Transphobia encompasses a range of negative attitudes, feelings or actions toward transgender or transsexual people, or toward transsexuality. Transphobia can include fear, aversion, hatred, violence, anger, or discomfort felt or expressed towards people who do not conform to society's gender expectation.[1][2] It is often expressed alongside homophobic views and hence is often considered an aspect of homophobia.[3][4] Transphobia is a type of prejudice and discrimination, similar to racism and sexism,[5] and transgender people of color are often subjected to all three forms of discrimination at once.[6]

Child victims of transphobia experience harassment, school bullying, and/or violence in school, foster care, and social programs. Adult victims experience public ridicule, harassment including misgendering, taunts, threats of violence, robbery, and false arrest; many feel unsafe in public. A high percentage report being victims of sexual violence. Some are refused healthcare or suffer workplace discrimination, including being fired for being transgender, or feel under siege by conservative political or religious groups who oppose laws to protect them. There is even discrimination from some people within the movement for the rights of gender and sexual minorities.

Besides the increased risk of violence and other threats, the stress created by transphobia can cause negative emotional consequences which may lead to substance abuse, running away from home (in minors), and a higher rate of suicide.

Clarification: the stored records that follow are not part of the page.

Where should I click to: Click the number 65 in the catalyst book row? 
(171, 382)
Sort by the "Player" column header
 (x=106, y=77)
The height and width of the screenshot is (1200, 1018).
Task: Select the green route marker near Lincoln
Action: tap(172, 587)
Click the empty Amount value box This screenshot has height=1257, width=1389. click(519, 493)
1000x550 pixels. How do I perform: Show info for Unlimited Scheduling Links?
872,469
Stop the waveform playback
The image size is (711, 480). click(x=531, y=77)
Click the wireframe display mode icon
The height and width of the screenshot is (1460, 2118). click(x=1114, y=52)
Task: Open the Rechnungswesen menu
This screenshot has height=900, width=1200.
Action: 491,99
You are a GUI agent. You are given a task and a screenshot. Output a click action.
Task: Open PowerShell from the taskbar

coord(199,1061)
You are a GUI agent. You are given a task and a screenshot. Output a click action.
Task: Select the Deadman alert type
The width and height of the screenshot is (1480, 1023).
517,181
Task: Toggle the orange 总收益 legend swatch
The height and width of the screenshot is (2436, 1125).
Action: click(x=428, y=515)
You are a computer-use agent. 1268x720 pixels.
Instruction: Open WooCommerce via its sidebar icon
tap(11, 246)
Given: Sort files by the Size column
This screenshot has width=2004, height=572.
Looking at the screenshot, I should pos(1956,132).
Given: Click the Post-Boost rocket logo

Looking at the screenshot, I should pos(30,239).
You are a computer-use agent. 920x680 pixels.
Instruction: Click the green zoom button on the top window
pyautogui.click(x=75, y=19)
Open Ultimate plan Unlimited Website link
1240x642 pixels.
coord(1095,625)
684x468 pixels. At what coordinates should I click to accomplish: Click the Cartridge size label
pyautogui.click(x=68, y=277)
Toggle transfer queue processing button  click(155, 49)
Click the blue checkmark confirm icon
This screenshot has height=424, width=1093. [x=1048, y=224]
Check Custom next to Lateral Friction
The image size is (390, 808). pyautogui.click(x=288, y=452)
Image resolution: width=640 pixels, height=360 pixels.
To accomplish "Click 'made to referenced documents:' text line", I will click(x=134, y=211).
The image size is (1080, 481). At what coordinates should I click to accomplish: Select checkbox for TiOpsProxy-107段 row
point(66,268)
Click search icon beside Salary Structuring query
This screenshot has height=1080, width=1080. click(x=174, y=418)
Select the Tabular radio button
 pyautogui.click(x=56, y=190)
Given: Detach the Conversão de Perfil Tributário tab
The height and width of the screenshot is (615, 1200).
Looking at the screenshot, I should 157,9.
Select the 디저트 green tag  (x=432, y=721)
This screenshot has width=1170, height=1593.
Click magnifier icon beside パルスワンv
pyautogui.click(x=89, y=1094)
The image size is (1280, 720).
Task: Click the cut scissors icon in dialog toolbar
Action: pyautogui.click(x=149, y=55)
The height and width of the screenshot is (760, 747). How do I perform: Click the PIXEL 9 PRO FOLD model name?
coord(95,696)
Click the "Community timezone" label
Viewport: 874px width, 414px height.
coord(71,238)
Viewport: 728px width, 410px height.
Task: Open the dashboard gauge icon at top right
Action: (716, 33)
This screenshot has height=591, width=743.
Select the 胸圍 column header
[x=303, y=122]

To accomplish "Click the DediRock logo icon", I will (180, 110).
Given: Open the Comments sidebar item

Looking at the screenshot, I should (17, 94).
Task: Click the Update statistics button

In the Western world, there have been gradual changes towards the establishment of policies of non-discrimination and equal opportunity. The trend is also taking shape in developing nations. In addition, campaigns regarding the LGBT community are being spread around the world to improve acceptance; the "Stop the Stigma" campaign by the UN is one such development.[7]

Etymology and use

The word transphobia is a classical compound patterned on the term homophobia. The first component is the neo-classical prefix trans- (originally meaning "across, on the far side, beyond") from transgender, and the second component -phobia comes from the Greek: φόβος, phóbos, "fear". Along with lesbophobia, biphobia and homophobia, transphobia is a member of the family of terms used when intolerance and discrimination is directed toward LGBT people.

Transphobia is not a phobia as defined in clinical psychology (i.e., an anxiety disorder). Its meaning and usage parallels xenophobia.[8] The noun transphobe denotes someone who harbors transphobia. The adjectival form transphobic may be used to describe a transphobe, or things[vague] or qualities related to transphobia.[citation needed] The words transphobia and transphobic were added to the Oxford English Dictionary in 2013.[9]